Problem to work on => What the task needs is the data below, written out verbatim.

Provided data =>
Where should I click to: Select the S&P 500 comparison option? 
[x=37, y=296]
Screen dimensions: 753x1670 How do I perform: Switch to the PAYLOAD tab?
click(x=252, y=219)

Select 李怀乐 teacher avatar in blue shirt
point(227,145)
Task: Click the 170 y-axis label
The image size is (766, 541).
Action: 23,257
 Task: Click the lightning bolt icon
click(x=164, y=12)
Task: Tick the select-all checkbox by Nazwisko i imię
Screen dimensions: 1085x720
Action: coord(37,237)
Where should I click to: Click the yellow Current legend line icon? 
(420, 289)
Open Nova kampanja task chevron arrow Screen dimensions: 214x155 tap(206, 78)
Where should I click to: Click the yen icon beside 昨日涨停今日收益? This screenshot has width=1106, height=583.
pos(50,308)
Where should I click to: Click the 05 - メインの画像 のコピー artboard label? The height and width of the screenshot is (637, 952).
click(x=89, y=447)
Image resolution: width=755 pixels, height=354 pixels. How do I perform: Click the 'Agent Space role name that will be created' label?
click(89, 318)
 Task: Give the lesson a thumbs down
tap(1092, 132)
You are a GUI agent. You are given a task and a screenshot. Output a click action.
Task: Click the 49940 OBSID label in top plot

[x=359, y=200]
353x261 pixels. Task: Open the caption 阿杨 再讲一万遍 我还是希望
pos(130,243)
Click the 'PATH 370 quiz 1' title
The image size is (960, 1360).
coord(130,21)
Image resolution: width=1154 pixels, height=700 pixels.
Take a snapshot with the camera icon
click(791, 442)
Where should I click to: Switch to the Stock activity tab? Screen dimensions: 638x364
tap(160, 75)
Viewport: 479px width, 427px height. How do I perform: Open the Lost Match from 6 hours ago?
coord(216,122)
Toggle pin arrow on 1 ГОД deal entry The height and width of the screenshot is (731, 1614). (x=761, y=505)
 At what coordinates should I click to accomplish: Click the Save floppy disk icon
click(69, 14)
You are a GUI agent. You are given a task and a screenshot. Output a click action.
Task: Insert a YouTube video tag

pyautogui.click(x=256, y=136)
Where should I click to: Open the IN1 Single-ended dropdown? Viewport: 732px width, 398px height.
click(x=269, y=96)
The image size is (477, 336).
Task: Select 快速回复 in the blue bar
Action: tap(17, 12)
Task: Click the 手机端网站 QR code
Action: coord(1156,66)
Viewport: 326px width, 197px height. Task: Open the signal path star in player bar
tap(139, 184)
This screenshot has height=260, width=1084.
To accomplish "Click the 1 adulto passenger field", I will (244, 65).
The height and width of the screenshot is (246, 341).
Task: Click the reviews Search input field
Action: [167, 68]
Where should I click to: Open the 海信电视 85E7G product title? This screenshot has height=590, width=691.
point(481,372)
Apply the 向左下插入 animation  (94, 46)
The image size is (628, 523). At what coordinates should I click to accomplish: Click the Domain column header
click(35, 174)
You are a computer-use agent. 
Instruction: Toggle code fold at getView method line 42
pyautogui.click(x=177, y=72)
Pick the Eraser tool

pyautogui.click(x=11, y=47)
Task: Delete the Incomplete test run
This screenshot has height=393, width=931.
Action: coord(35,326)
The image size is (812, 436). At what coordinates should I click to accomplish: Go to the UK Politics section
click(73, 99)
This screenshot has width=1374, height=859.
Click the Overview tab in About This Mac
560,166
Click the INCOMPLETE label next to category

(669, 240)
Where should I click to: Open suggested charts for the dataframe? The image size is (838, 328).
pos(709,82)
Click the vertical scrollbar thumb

Reply to the task =>
Where should I click to: Select the S&P 500 comparison option? 
[x=37, y=296]
Screen dimensions: 753x1670 How do I perform: Switch to the PAYLOAD tab?
click(x=252, y=219)

Select 李怀乐 teacher avatar in blue shirt
point(227,145)
Task: Click the 170 y-axis label
The image size is (766, 541).
Action: 23,257
 Task: Click the lightning bolt icon
click(x=164, y=12)
Task: Tick the select-all checkbox by Nazwisko i imię
Screen dimensions: 1085x720
Action: coord(37,237)
Where should I click to: Click the yellow Current legend line icon? 
(420, 289)
Open Nova kampanja task chevron arrow Screen dimensions: 214x155 tap(206, 78)
Where should I click to: Click the yen icon beside 昨日涨停今日收益? This screenshot has width=1106, height=583.
pos(50,308)
Where should I click to: Click the 05 - メインの画像 のコピー artboard label? The height and width of the screenshot is (637, 952).
click(x=89, y=447)
Image resolution: width=755 pixels, height=354 pixels. How do I perform: Click the 'Agent Space role name that will be created' label?
click(89, 318)
 Task: Give the lesson a thumbs down
tap(1092, 132)
You are a GUI agent. You are given a task and a screenshot. Output a click action.
Task: Click the 49940 OBSID label in top plot

[x=359, y=200]
353x261 pixels. Task: Open the caption 阿杨 再讲一万遍 我还是希望
pos(130,243)
Click the 'PATH 370 quiz 1' title
The image size is (960, 1360).
coord(130,21)
Image resolution: width=1154 pixels, height=700 pixels.
Take a snapshot with the camera icon
click(791, 442)
Where should I click to: Switch to the Stock activity tab? Screen dimensions: 638x364
tap(160, 75)
Viewport: 479px width, 427px height. How do I perform: Open the Lost Match from 6 hours ago?
coord(216,122)
Toggle pin arrow on 1 ГОД deal entry The height and width of the screenshot is (731, 1614). (x=761, y=505)
 At what coordinates should I click to accomplish: Click the Save floppy disk icon
click(69, 14)
You are a GUI agent. You are given a task and a screenshot. Output a click action.
Task: Insert a YouTube video tag

pyautogui.click(x=256, y=136)
Where should I click to: Open the IN1 Single-ended dropdown? Viewport: 732px width, 398px height.
click(x=269, y=96)
The image size is (477, 336).
Task: Select 快速回复 in the blue bar
Action: tap(17, 12)
Task: Click the 手机端网站 QR code
Action: coord(1156,66)
Viewport: 326px width, 197px height. Task: Open the signal path star in player bar
tap(139, 184)
This screenshot has height=260, width=1084.
To accomplish "Click the 1 adulto passenger field", I will (244, 65).
The height and width of the screenshot is (246, 341).
Task: Click the reviews Search input field
Action: [167, 68]
Where should I click to: Open the 海信电视 85E7G product title? This screenshot has height=590, width=691.
point(481,372)
Apply the 向左下插入 animation  (94, 46)
The image size is (628, 523). At what coordinates should I click to accomplish: Click the Domain column header
click(35, 174)
You are a computer-use agent. 
Instruction: Toggle code fold at getView method line 42
pyautogui.click(x=177, y=72)
Pick the Eraser tool

pyautogui.click(x=11, y=47)
Task: Delete the Incomplete test run
This screenshot has height=393, width=931.
Action: coord(35,326)
The image size is (812, 436). At what coordinates should I click to accomplish: Go to the UK Politics section
click(73, 99)
This screenshot has width=1374, height=859.
Click the Overview tab in About This Mac
560,166
Click the INCOMPLETE label next to category

(669, 240)
Where should I click to: Open suggested charts for the dataframe? The image size is (838, 328).
pos(709,82)
Click the vertical scrollbar thumb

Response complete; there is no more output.